Documented indie game development budgets run from about £1,100 — what Vampire Survivors’ creator spent on asset packs in his first year — to the estimated eight figures behind 2026’s Gothic 1 Remake. Most of the famous indie hits in between shipped on less than $500,000 in cash, and several on less than $60,000.

Below: every budget figure I could verify for 12 well-known games — cash spent, team size, dev time, and reported revenue where known. Every named figure links to a source. Where no figure was ever published (more often than you’d think), I say so and show the staffing math instead of inventing one. For the full cost framework, see our indie game development costs guide.

12 indie game budget examples at a glance

GameDocumented budget / fundingTeamDev timeReported results
Stardew ValleyNo cash budget; living costs only1~4.5 years41M+ copies
Undertale$51,124 Kickstarter1 (+ guest artists)~32 monthsMillions of copies
BalatroNot disclosed (side project)1~2.5 years5M copies in under a year
Vampire Survivors~£1,100 in assets (year one)1~1 year to Early Access27M+ players
Dwarf FortressDonations, ~$15K/month pre-Steam220+ years$7M+ in 2 months on Steam
Slay the SpireNot disclosed; self-funded savings2 (+ contract audio)~3.5 years1.5M copies by March 2019
Hollow KnightA$57,138 Kickstarter (+ savings)3 (+ contractors)~2.5 years15M+ copies
CelesteNot disclosed; TowerFall earnings~6~2 years500K copies in year one
A Short HikeHumble finishing funds (undisclosed)1 (+ composer)Under a year~$3M+ est.
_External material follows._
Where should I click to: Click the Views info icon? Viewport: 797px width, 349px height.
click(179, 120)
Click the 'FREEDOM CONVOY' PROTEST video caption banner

Steam gross
Shovel Knight$311,502 Kickstarter~5~15 monthsFunded a studio for a decade
Gothic 1 RemakeNot disclosed; est. eight figures45-50~5 years#1 Steam top seller at launch
MixtapeNot disclosed12~4 yearsReleased May 2026

“Not disclosed” means no documented figure exists — anyone quoting a precise one is guessing. Sources are linked below.

Solo developer budgets: when the budget is rent

The solo budget is rarely a cash line item. It’s years of living costs — time is the budget.

Stardew Valley: zero cash budget, 4.5 years of living costs

Eric Barone built Stardew Valley alone over roughly 4.5 years, teaching himself art, music, programming, and design while working as a theater usher to pay rent. The cash budget was effectively zero. The real budget was four-plus years of forgone programmer salary — call it $200,000-$300,000.

The return: over 41 million copies by the end of 2024, with more than 26 million on PC. Valve doesn’t publish Stardew Valley’s Steam revenue, but even at half the $14.99 list price after a decade of discounts, 26 million PC copies imply roughly $195 million gross on PC alone. Probably the best ROI in gaming history. Definitely the worst planning benchmark.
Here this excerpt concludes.